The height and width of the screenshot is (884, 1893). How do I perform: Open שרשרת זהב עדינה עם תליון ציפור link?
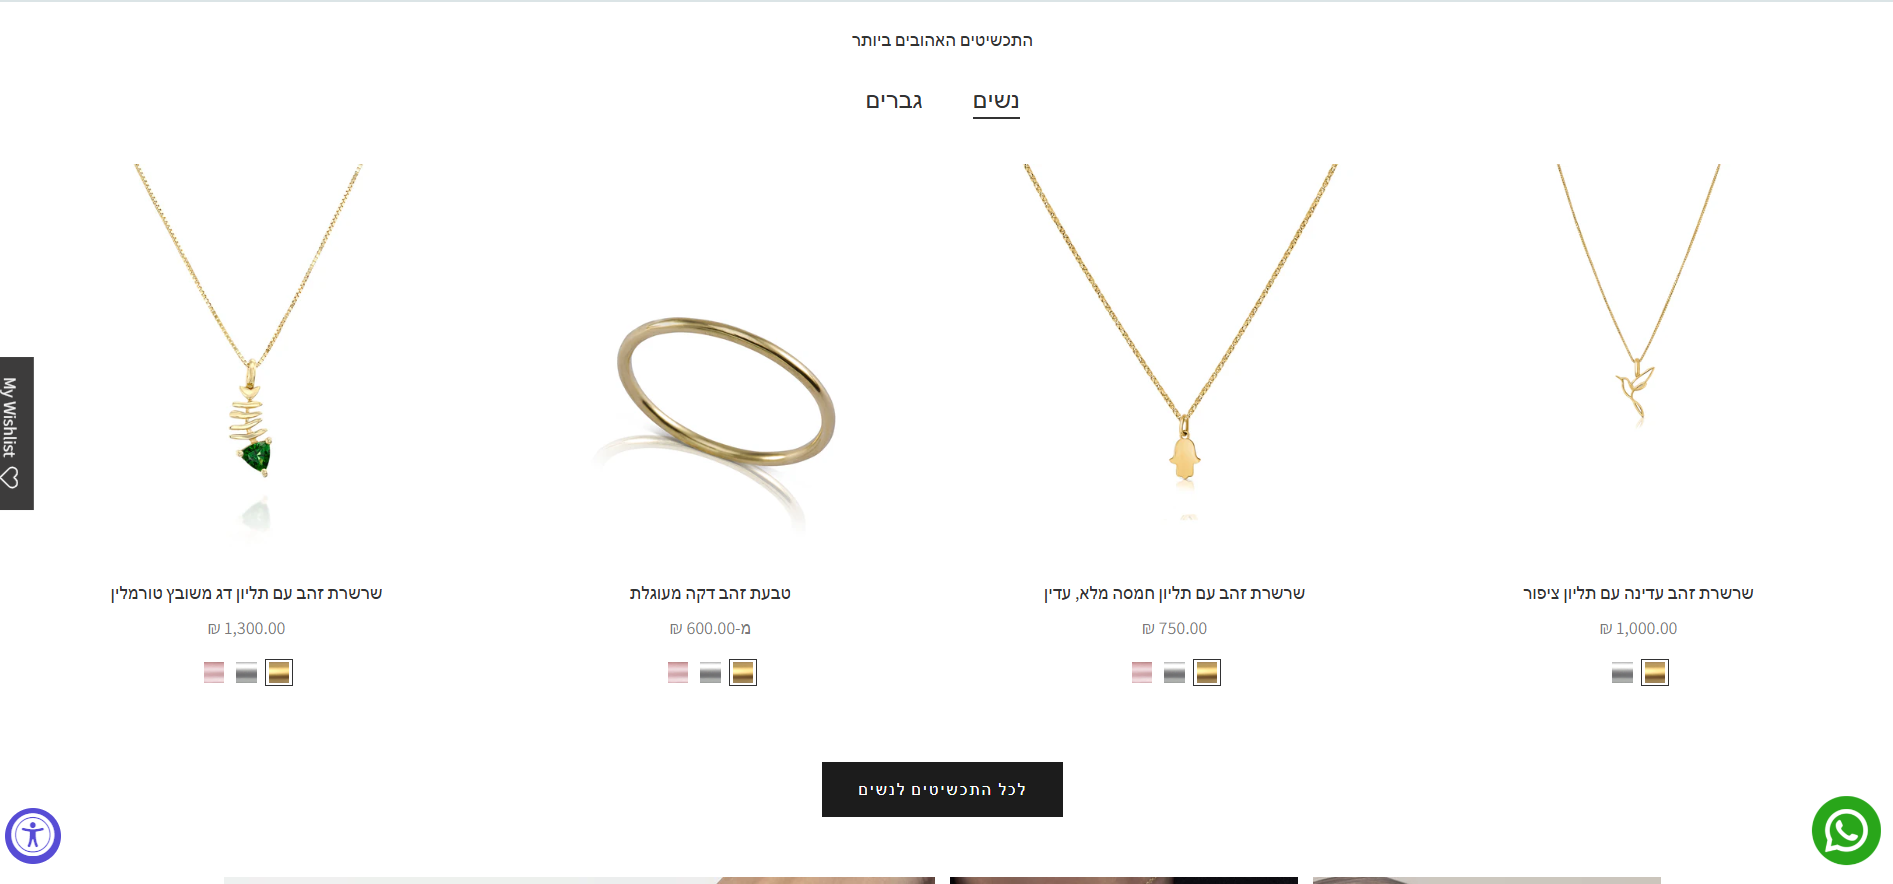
^^^^^^^^^^^^^^^^
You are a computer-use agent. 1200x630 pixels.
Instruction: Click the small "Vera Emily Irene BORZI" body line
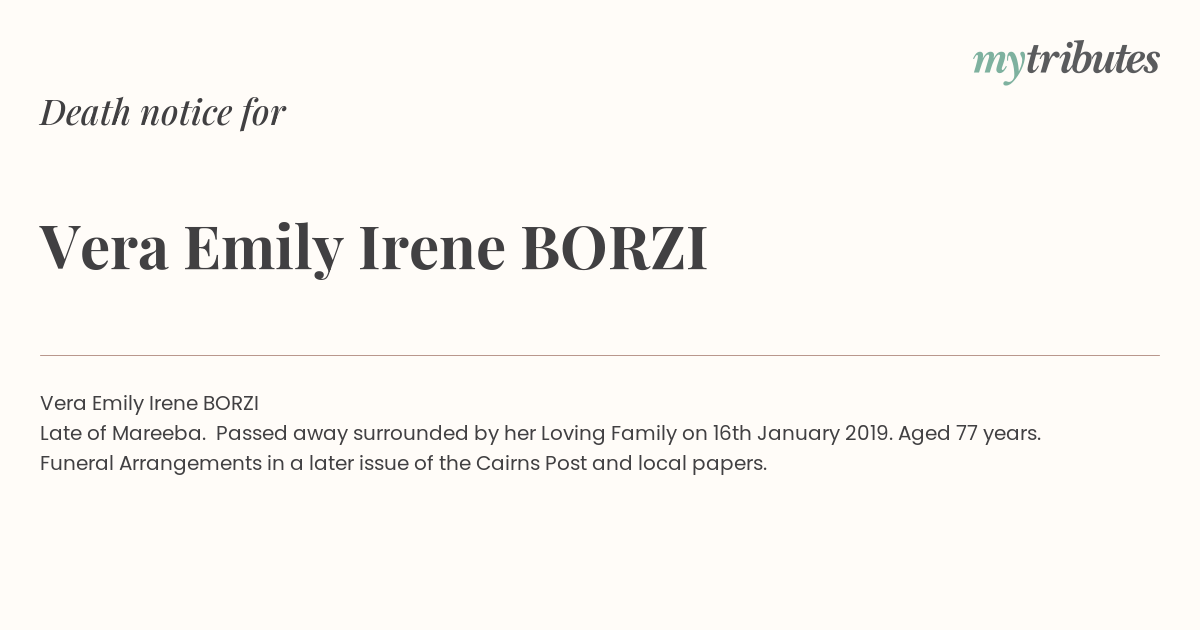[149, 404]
^^^^^^^^^^^^^^^^
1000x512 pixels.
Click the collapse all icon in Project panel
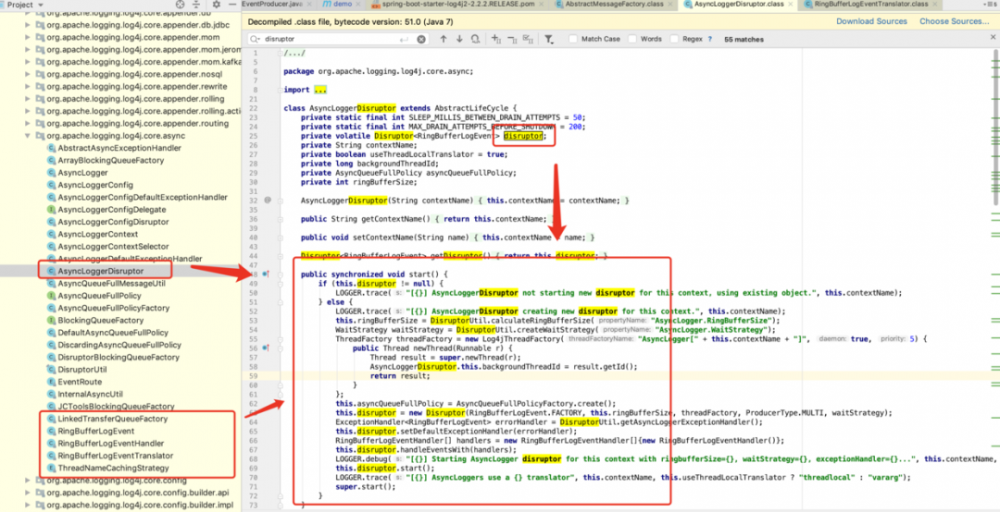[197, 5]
^^^^^^^^^^^^^^^^
* [WHAT THIS TASK INVOLVES] From the data above, pick out each line containing "pixels" and copy it.

* [SOLUTION TO THE PROBLEM]
You are a computer-use agent. 1200x630 pixels.
1000x512 pixels.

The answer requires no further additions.